• EXCERPTED TEXT:
━━━━━━

Ifo Viewpoint No. 114: Cracks in the Business Model

Autor/en
Hans-Werner Sinn
Munich, 09 June 2010

Greece is now receiving a lot of money, but not nearly as much as the capital markets kept providing up to the crisis. The country must pursue a strict austerity programme, as must the other debt sinners as well. Due to the increase in risk premiums that investors are demanding, Portugal, Ireland and Spain will have to reduce their capital imports just as the US will have to do, whose bogus securities no one wants any more. The markets for mortgage-backed securities, which in 2006 still had a volume of 1.9 trillion dollars, collapsed by 97 percent up to last year, and with it a major source of financing the American balance of payments deficit has disappeared. Across the board, the business models of the debtor states have collapsed.

A crack has also formed in the German business model. Selling cars and equipment on credit is no longer a valid business model because the flow of credit will be blocked from now on. Germany must purchase itself the goods that it produces. The increase in domestic demand needed to achieve this will take place via the capital market. Because of the new fears regarding insecure borrowers, in future the banks will no longer convey the savings of the Germans primarily abroad but will increasingly loan it out to German industry. A recent Ifo survey indicates that firms are already having fewer problems obtaining loans than several months ago.

The write-offs of toxic US papers and the resulting capital losses made banks’ lending policies more restrictive. It now appears, however, that this effect has been overcompensated by the reduced foreign investments of German banks. This is a welcome development for Germany. It marks a turnaround in a 15-year trend that caused Germany problems but gave the debtor countries an artificial economic boom.

Greece, the US, Portugal, Ireland and Spain — all these countries experienced a credit-financed economic boom in the years before the crisis. Whether it was the inventiveness of the US financial jugglers or the putative protection of the euro — the debtors always managed to conjure up high yields to lure foreign investors and get them to part with their money, which was used to produce a boom in consumption and to stimulate construction spending. The money for public and private investments came from abroad. The investments stimulated growth, but as always they stimulated demand more than they increased the supply, thus overheating the economy. Wages and prices rose. The countries’ competitiveness weakened, which was reflected by the gigantic trade deficits. These deficits were the necessary counterpart of the capital inflows. By definition, a deficit on current account corresponds to the capital imports of a country.

In Germany it was exactly the reverse. Germans loaned out their money instead of investing it. From 1995 up to the outbreak of the crisis in 2008, Germany had an average net investment rate of only 5.3 percent of net domestic product. That was the lowest rate of all OECD countries. In 2008 Germany had saved 277 billion euros in all sectors (private households, businesses and government); that much money was available for net investments, but in fact only 111 billion euros was invested. The lion’s share of the savings, 166 billion euros, flowed as capital exports abroad, far too frequently via the dubious businesses of the state banks, for which apparently no risk was great enough.

The result of the capital exports, i.e. the transfer of the rights to utilise economic goods, was that from 1995 to 2008 Germany, after Italy, had the lowest growth rate of all EU countries. To the extent that other countries were artificially bloated by the flow of credit, Germany flagged because of the outflows. It is almost tragic that politicians and journalists celebrated Germany’s trade surplus as a sign of strength, overlooking that this was a necessary consequence of the capital flight. If capital leaves a country, its growth slackens as a result, its inflation rate stays low and a trade surplus arises. Germany was such a country. It not only had the lowest investment rate of all OECD countries but precisely for this reason also the lowest inflation rate in the euro zone.

The era of capital exports is now fortunately coming to an end. With the money of its own savers, Germany, once the direct results of the crisis have dissipated, can finance in the medium term an economic boom similar to the one the debtor countries achieved with foreign capital. A sinking surplus is not a problem but a blessing, because it results from the relative improvement in Germany’s attractiveness as a business location. Germany can be grateful to the capital markets for turning off the credit taps to the debt sinners.

Hans-Werner Sinn
Professor for Economics and Public Finance
President of the Ifo Institute

Published as “Knacks im Geschäftsmodell”, Wirtschaftswoche, no. 19, 10 May 2010, p. 38.

━━━━━━

• WORK INSTRUCTION A: Summarize the Ifo viewpoint above in two sentences.
• WORK INSTRUCTION B:
Answer these questions from the Ifo viewpoint above.
(i) By what percentage did the markets for mortgage-backed securities collapse?
(ii) In 2008, how much did Germany save in all sectors, and how much was actually invested?
(iii) Which EU country had a lower growth rate than Germany from 1995 to 2008?
• WORK INSTRUCTION C: Reproduce word for word the stretch of the Ifo viewpoint from "Greece is now" through "states have collapsed.".

• THE DATA:

━━━━━━

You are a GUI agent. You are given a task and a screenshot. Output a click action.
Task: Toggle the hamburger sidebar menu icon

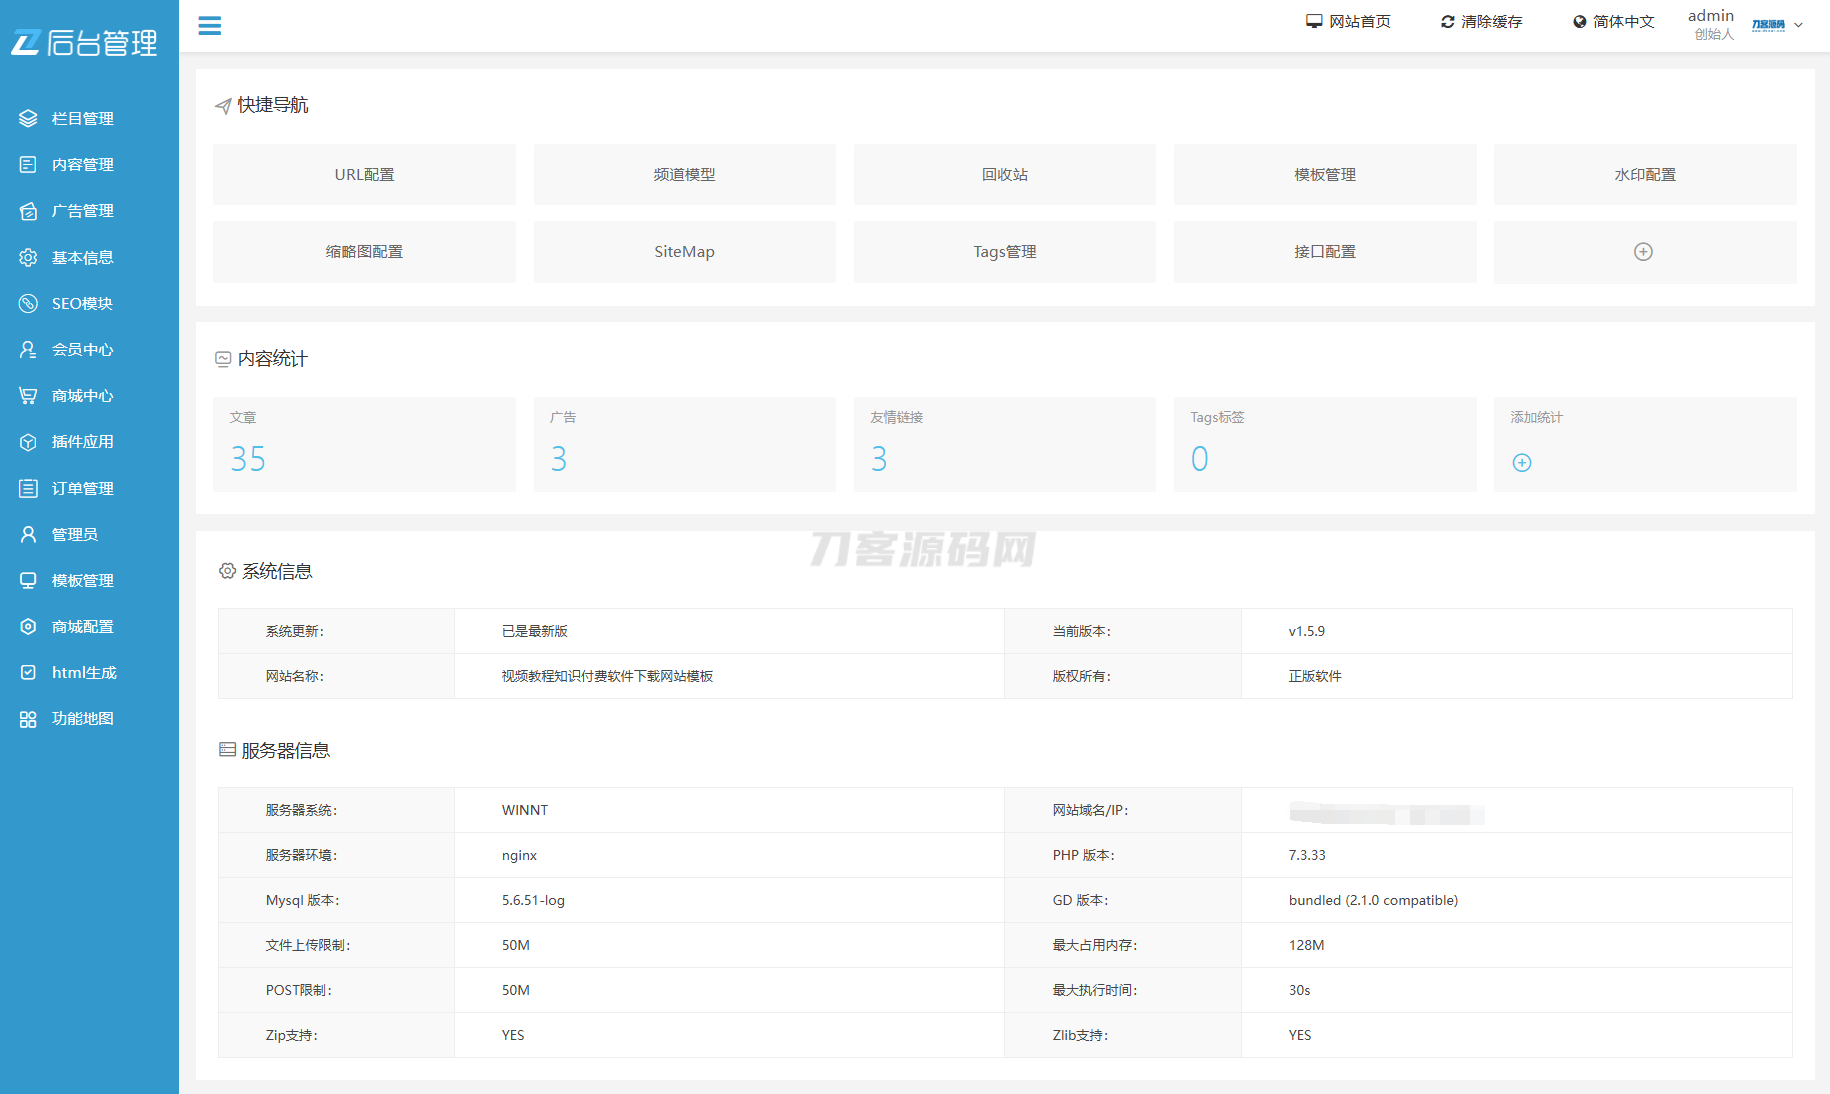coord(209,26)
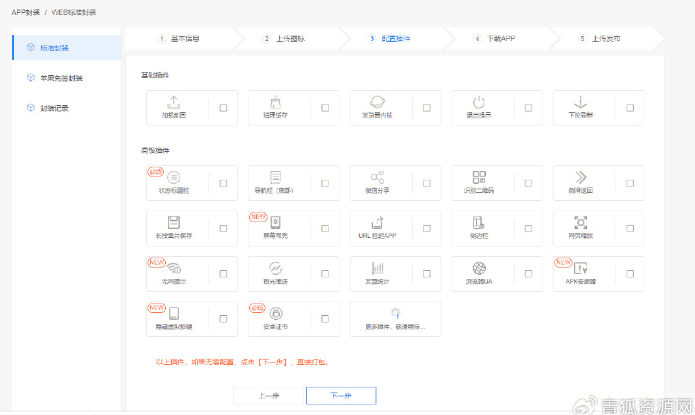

━━━━━━

• RESULT A: The debtor countries' business models have collapsed as capital markets stopped lending to them, and Germany's model of selling goods on credit has also cracked. Germany, which sent most of its savings abroad and had low investment and growth from 1995 to 2008, can now finance a domestic boom with its own savings, so a sinking trade surplus is a blessing rather than a problem.

• RESULT B:
(i) 97 percent
(ii) 277 billion euros saved; 111 billion euros invested
(iii) Italy

• RESULT C:
Greece is now receiving a lot of money, but not nearly as much as the capital markets kept providing up to the crisis. The country must pursue a strict austerity programme, as must the other debt sinners as well. Due to the increase in risk premiums that investors are demanding, Portugal, Ireland and Spain will have to reduce their capital imports just as the US will have to do, whose bogus securities no one wants any more. The markets for mortgage-backed securities, which in 2006 still had a volume of 1.9 trillion dollars, collapsed by 97 percent up to last year, and with it a major source of financing the American balance of payments deficit has disappeared. Across the board, the business models of the debtor states have collapsed.